*** Records for this task ***
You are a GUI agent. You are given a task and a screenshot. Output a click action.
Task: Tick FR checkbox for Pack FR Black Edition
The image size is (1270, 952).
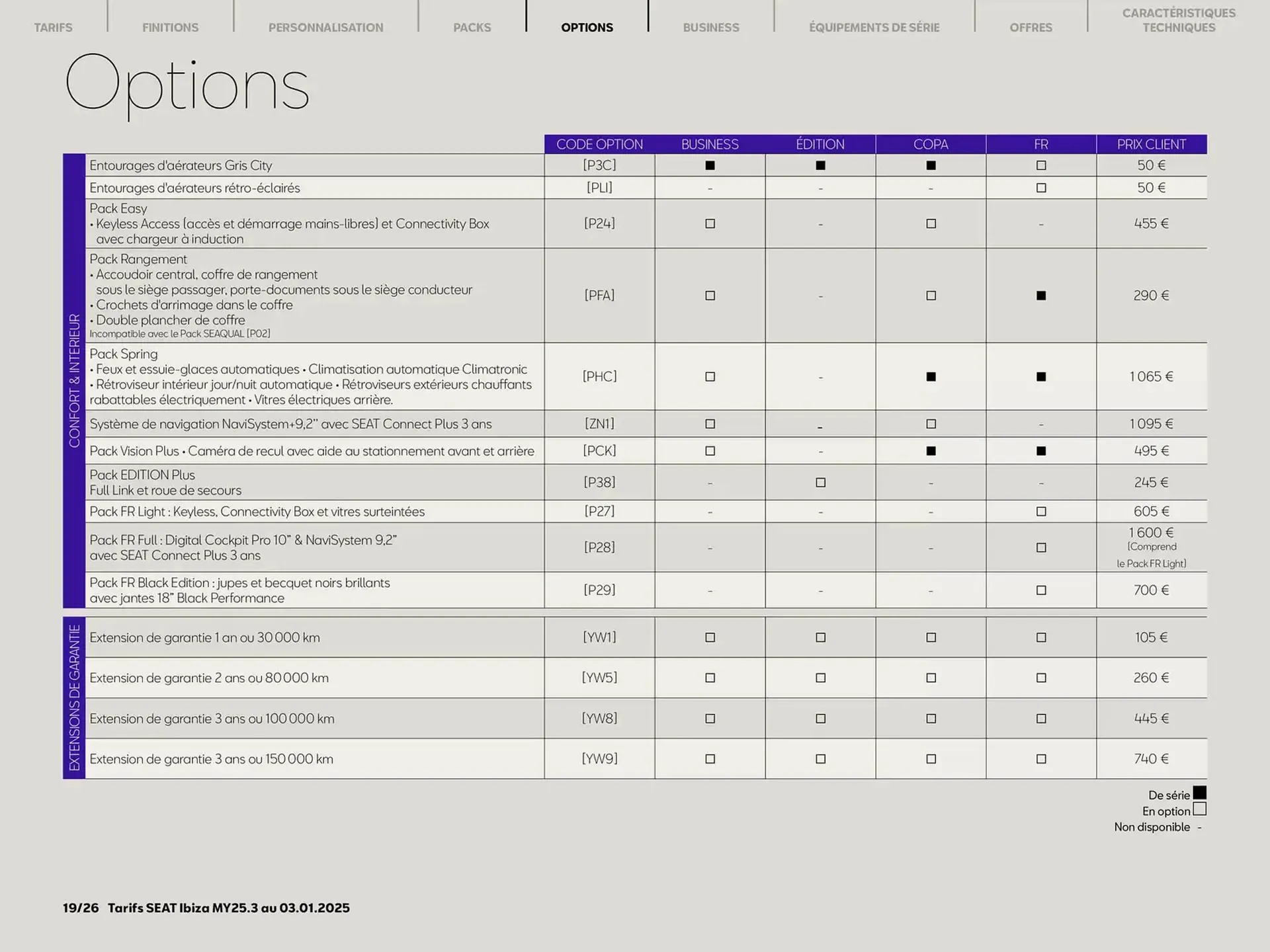point(1040,590)
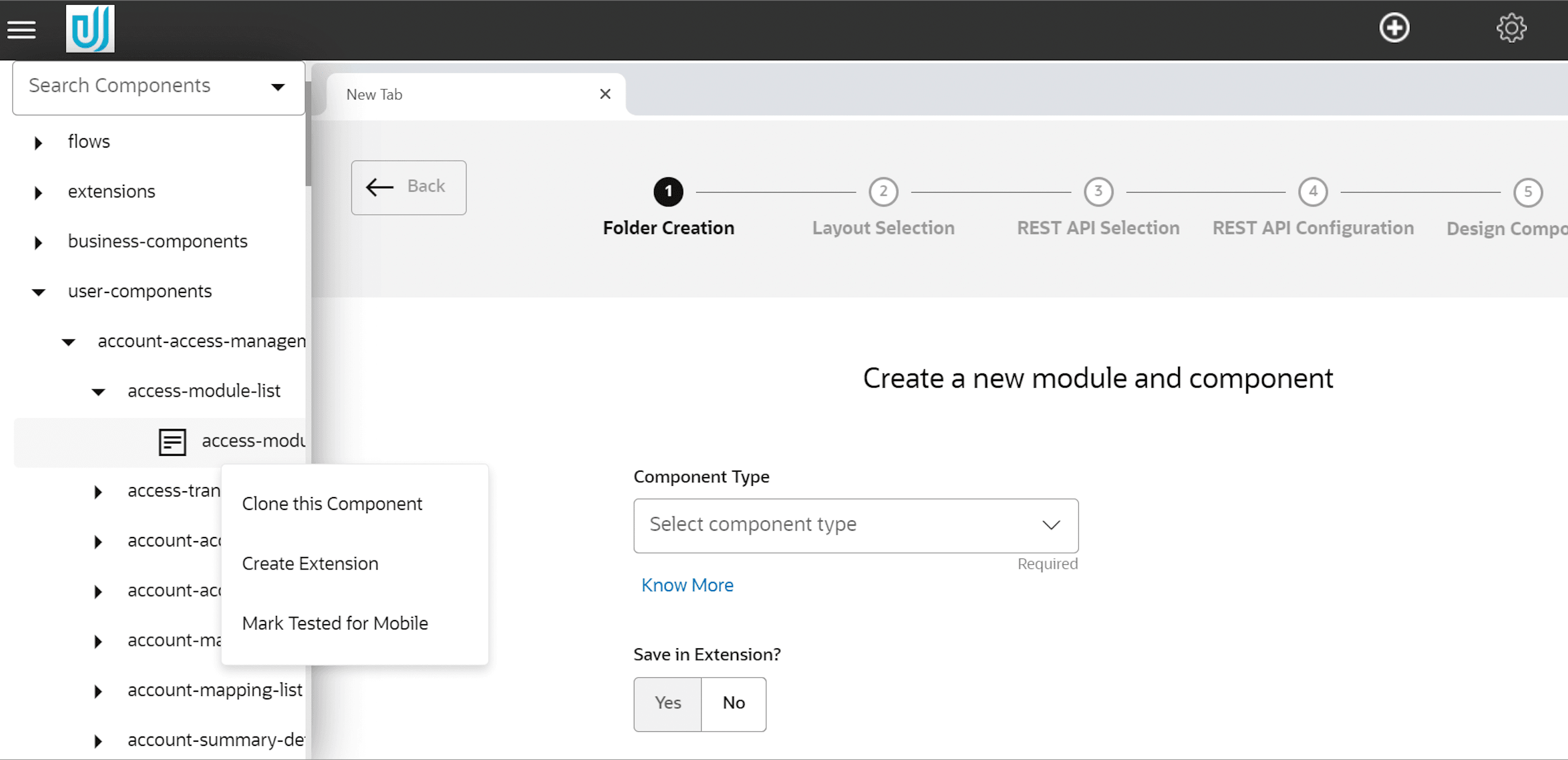Image resolution: width=1568 pixels, height=760 pixels.
Task: Open the Select component type dropdown
Action: click(x=855, y=525)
*** End of Records for this task ***
- Task directions -
Only the lines from the line with "Task: Tick FR" through the closing line of the data, both included, should be set down, exactly as written and without pictures.

- Result of the exercise -
Task: Tick FR checkbox for Pack FR Black Edition
The image size is (1270, 952).
point(1040,590)
Image resolution: width=1568 pixels, height=760 pixels.
Task: Open the Select component type dropdown
Action: click(x=855, y=525)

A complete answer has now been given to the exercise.